Regarding appellant’s condition subsequent to that time, while Dr. Jones’ reports do not contain sufficient detail and rationale to establish that her back condition is causally related to the May 5, 1989 employment injury or employment factors, the fact that the medical evidence contains deficiencies preventing appellant from discharging her burden does not mean that it should be completely disregarded by the Office.
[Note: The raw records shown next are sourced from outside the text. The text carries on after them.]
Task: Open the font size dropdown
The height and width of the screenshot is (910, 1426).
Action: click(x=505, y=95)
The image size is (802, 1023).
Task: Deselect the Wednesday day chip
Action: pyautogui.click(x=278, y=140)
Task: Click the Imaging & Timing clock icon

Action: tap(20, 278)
It merely means that the probative value of the evidence is diminished.[8] It is well established that proceedings under the Federal Employees’ Compensation Act[9] are not adversarial in nature,[10] and while the claimant has the burden to establish causal relationship, the Office shares responsibility in the development of the evidence.[11] The case must, therefore be remanded for the Office to refer appellant, along with an appropriate statement of accepted facts, to an appropriate specialist for a rationalized medical opinion on the issue of whether her back condition was either caused or aggravated by employment factors. After such development of the case record as the Office deems necessary, a de novo decision shall be issued.
The decision of the Office of Workers’ Compensation Programs dated June 26, 1996 is hereby vacated and the case is remanded to the Office for proceedings consistent with this opinion.
Dated, Washington, D.C.
November 25, 1998
George E. Rivers
Member
David S. Gerson
Member
Willie T.C. Thomas
Alternate Member
[1] This case was adjudicated by the Office of Workers’ Compensation Programs under number 060463393.
[3] Dr. Jones also provided additional reports that are not probative regarding the cause of appellant’s condition.